Not even close to being true, unless you specifically mean 10Gbps over twisted pair (Cat6/7) cable. SFP+ is the default on a ton of network gear still.
Edit to add: If you want an example, these are the NVidia ConnectX nics available from FS.com, the lowest end one is 25g, then 100g, 200g etc.
https://www.fs.com/uk/c/nvidia-ethernet-nics-4014
As for allowing to switch to fiber, that just seems orthogonal again to what these USB NICs are for, not to mention the SFP+ itself is probably more expensive than the NIC shown here...
The other side will then also need a low power NIC (of which fiber and DAC over SFP+ are less power hungry). What this article doesn't mention, is that there are also a lot of PCIe NICs on the market which aren't power hungry (RTL8127), as well as RTL8261C for switches/routers.
I've seen low power RTL NICs with SFP+ on it, too (example: [1]). With SFP+, you'll have a lot more versatility. DAC and SFP+ fiber are very cheap, btw. Especially second hand they go for virtually nothing. I have 10 SFP+ fiber lying around here doing nothing which I got for a few EUR each.
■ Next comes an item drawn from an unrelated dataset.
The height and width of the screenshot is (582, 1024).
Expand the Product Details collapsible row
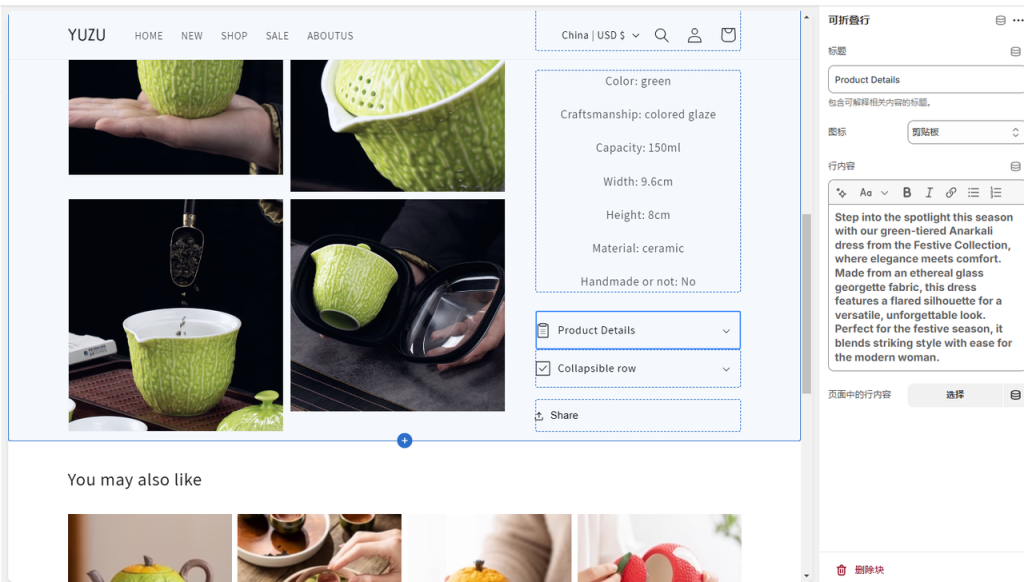pyautogui.click(x=637, y=330)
For me as European with high energy prices and solar energy gotten the beat next year (in NL), this is all very interesting.
There's a couple of good reasons why to opt for fiber in the home. You keep the energy between the different groups separated which can help. I also find fiber very easy to get through walls, allowing me to have multiple fiber connections through walls (currently I use 1x fiber + 1x ethernet for PoE possibilities from fusebox).
With all above being said, AQC100S is low power and does not get very hot. You can get these with SFP+ and PCIe/TB. They've been available for a while.
[1] https://nl.aliexpress.com/item/1005011733192115.html (no vouching for, just first hit on search)
I suppose an NVME riser is also an option, albeit janky.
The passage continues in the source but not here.